We presented a method that can accurately localize a fluorescent inclusion deep in the chest cavity of a mouse in a free-space fluorescent imaging configuration. The reconstruction result registers well to the actual location and dimensions of the fluorescent inclusion revealed by micro-CT data. Compared with other reconstruction methods, the proposed method has two advantages. It uses a generalized atlas mouse anatomy to assist reconstruction and thus extends its application to the case where other anatomical imaging modalities, such as CT or MRI, are difficult or impossible to apply. The relatively simple model provides priors that can be accommodated with modest computational power.

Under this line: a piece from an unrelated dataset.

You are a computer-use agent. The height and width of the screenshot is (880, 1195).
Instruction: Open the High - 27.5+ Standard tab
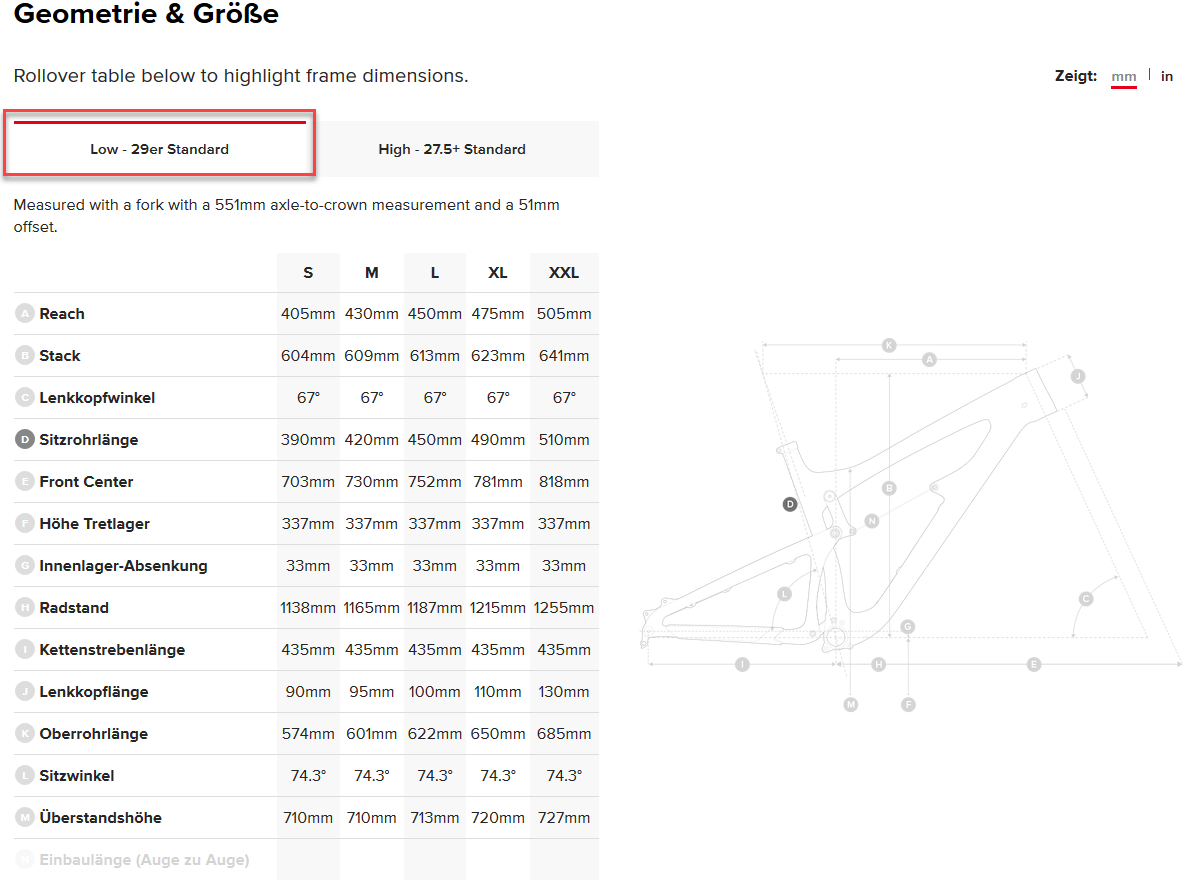coord(452,149)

In this study, we confined our ROI within the chest due to computation efficiency considerations. In principle, this method can be applied to the entire torso of the animal as long as appropriate atlas is available. The second advantage is that the main resources used by this method (the MOBY anatomy and NIRFAST software package) are freely available to the public and thus make this method accessible to virtually any interested researcher. The work is a step toward a longer term goal where the simultaneous acquisition of optical data and accurate micro-CT data as priors in live animals will permit significant improvement in the spatial resolution for optical molecular imaging. Improvements are currently under way in both the hardware and algorithms.
This study was funded by the National Institutes of Health/National Center for Research Resource (NIH/NCRR) Grant No. P41 RR005959 and National Cancer Institute (NCI) Small Animal Imaging Resource Program (SAIRP) Grant No. U24 CA092656. The authors are grateful to Yi Qi and Boma Fubara for their support in animal procedures, to Professor Laurence Hedlund for his assistance with the Institutional Animal Care and Use Committee (IACUC), and to Sally Zimney for her assistance in editing. The authors also would like to thank Professor Hamid Dehghani from the School of Computer Science, University of Birmingham, United Kingdom, for his help in using the NIRFAST software package.